- Burke Riley as Secretary

Secretary of Alaska Territory
- In office 1952 – April 10, 1953
- Preceded by: Joseph W. Kehoe
- Succeeded by: Waino Hendrickson

Member of the Alaska Territorial House of Representatives
- In office 1954–1958

Personal details
- Born: Edmund Burke Riley Jr. April 2, 1914 Swan Lake, Montana
- Died: June 13, 2006 (aged 92) Kirkland, Washington
- Party: Democratic
- Relations: E.L. Bob Bartlett (father in-law)
- Occupation: Lawyer

= Burke Riley =

American politician

Edmund Burke Riley Jr. (April 2, 1914 – June 13, 2006) was an American Democratic legislator, lawyer and public official on territorial, state and national levels. He served as the Secretary of Alaska Territory from 1952-1953 under Governor Ernest Gruening. He was a signer of the Alaska Constitution, elected as one of seven at-large delegates from the First Division.
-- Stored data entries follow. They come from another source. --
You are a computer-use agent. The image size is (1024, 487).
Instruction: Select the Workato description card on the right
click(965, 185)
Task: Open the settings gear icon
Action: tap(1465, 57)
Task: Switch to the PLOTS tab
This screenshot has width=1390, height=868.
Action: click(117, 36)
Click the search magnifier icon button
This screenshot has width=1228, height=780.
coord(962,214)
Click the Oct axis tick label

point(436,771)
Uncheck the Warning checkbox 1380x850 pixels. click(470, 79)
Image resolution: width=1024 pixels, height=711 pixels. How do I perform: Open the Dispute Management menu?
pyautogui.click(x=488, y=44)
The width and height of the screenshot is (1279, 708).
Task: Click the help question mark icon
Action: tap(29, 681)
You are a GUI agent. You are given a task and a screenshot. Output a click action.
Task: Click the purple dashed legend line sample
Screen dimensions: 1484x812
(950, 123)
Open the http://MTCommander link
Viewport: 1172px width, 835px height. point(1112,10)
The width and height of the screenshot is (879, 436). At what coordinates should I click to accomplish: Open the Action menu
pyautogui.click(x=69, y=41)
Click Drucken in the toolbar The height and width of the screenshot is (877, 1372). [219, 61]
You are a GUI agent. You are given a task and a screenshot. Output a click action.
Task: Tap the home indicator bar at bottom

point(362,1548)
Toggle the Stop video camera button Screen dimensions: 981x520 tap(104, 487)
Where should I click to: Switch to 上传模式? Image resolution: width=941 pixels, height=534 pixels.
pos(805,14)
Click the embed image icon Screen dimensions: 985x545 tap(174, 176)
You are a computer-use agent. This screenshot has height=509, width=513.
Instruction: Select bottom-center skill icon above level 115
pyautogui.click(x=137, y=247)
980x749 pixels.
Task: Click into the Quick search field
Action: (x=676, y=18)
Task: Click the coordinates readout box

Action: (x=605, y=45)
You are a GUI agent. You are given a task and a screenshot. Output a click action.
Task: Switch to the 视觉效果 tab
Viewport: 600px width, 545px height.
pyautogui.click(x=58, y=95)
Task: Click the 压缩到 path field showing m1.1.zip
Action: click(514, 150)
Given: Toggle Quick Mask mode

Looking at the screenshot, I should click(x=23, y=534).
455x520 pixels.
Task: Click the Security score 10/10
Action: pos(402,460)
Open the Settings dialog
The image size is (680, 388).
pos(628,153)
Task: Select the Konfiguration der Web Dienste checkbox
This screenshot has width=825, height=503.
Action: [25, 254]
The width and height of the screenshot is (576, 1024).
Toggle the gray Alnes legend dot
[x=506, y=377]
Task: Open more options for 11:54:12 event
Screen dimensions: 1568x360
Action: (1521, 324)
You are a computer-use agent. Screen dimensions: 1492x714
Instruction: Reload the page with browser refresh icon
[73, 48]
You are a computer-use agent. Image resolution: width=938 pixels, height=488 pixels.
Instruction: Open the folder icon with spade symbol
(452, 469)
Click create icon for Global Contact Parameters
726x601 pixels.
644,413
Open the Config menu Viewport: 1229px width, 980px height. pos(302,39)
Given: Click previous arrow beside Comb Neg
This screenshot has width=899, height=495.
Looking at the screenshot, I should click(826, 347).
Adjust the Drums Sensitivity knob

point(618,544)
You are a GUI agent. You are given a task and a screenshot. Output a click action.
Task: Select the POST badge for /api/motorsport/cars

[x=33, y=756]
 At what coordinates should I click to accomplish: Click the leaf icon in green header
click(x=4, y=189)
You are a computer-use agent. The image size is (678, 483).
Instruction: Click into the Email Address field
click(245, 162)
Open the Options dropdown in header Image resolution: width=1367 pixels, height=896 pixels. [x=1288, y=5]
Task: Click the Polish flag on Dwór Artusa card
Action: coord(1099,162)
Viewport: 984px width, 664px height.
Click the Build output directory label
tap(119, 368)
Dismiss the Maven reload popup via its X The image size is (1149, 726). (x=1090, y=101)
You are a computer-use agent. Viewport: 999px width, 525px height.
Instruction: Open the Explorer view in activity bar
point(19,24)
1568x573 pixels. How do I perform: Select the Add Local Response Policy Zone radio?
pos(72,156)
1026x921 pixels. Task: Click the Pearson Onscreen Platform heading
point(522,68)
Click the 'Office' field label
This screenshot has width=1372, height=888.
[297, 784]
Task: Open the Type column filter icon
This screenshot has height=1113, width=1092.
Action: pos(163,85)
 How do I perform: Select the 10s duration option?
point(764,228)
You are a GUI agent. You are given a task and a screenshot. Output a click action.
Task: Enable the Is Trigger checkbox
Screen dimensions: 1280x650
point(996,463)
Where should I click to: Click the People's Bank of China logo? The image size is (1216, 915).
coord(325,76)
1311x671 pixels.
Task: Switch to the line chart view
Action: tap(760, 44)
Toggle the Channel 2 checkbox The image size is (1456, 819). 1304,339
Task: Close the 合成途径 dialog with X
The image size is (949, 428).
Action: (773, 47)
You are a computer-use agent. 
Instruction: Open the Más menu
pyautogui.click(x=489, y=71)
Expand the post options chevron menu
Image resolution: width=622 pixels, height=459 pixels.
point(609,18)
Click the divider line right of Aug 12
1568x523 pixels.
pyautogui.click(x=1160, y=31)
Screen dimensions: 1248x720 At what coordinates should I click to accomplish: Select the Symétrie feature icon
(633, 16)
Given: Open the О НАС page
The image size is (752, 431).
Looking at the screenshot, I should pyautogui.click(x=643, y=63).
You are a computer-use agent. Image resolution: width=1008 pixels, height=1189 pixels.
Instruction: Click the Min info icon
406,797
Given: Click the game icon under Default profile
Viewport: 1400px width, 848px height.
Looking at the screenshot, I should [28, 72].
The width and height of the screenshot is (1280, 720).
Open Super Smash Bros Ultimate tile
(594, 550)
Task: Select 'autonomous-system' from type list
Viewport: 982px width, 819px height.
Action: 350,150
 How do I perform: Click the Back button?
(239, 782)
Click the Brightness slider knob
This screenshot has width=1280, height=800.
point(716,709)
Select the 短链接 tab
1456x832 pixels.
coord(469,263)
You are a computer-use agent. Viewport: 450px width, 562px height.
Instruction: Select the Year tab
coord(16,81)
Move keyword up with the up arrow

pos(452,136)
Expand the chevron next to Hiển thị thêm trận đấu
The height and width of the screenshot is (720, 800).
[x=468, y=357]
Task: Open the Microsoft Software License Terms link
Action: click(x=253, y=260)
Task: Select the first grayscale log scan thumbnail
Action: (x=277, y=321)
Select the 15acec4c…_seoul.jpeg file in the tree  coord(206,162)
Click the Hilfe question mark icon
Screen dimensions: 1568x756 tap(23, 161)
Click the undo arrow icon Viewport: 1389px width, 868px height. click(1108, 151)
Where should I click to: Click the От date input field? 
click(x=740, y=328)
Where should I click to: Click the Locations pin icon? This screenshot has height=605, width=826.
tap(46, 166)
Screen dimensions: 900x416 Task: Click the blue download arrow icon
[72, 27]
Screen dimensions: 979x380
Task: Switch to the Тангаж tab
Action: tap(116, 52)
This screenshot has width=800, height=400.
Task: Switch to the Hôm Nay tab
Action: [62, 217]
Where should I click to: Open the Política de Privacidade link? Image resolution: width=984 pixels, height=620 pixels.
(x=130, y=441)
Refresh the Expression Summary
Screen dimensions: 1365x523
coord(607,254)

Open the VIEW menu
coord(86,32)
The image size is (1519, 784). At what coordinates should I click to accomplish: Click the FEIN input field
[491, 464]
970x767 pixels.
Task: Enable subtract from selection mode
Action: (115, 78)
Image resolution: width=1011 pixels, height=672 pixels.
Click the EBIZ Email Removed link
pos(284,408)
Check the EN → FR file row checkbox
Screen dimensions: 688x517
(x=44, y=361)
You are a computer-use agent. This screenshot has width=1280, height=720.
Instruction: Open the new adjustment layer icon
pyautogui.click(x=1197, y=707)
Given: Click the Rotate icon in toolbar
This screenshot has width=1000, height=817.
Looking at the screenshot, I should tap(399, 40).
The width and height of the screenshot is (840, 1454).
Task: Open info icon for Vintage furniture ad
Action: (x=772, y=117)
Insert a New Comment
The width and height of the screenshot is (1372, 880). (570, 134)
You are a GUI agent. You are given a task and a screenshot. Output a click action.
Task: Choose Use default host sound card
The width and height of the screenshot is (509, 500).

Riley was born in Swan Lake, Montana and grew up in Yakima, Washington. He graduated from Yakima Valley Community College and attended the University of Washington, but he ran out of money in 1937 and moved to Fairbanks, Alaska the following year. While in Fairbanks, he worked as a clerk in the Caterpillar department of Northern Commercial Company, serving the miners who worked the mining districts north of Fairbanks. One of these miners, Bob Bartlett, would later become his father-in-law. During World War II, he served in the United States Army Air Forces as a courier in the Pacific Theater of Operations.

After leaving the armed forces, Riley returned to Alaska, moving to Juneau. He passed the Alaska Territory's bar examination, and was later appointed assistant to territorial Governor Ernest Gruening. Later in the Gruening administration, Riley became the Secretary of Alaska (which evolved into the present-day position of Lieutenant Governor of Alaska) from 1952 to 1953. This position, like that of the territorial governor, was appointed by the President of the United States. His term was cut short with the change of command from Harry S. Truman to Dwight D. Eisenhower, and he was succeeded as Secretary by Republican Waino Hendrickson.

In 1954, Riley was elected to the Alaska Territorial House of Representatives, serving two terms. He was one of a handful of sitting legislators who were elected as delegates to Alaska's Constitutional Convention. In the latter position, he served as the Chair of the Committee on Rules, and a member of the Committee on Resources. After statehood in 1959, he was the executive assistant to the state's first governor, William A. Egan. Riley later worked in the United States Bureau of Land Management and the Department of the Interior.

Riley died in a Kirkland, Washington hospice after developing Alzheimer's disease, aged 92.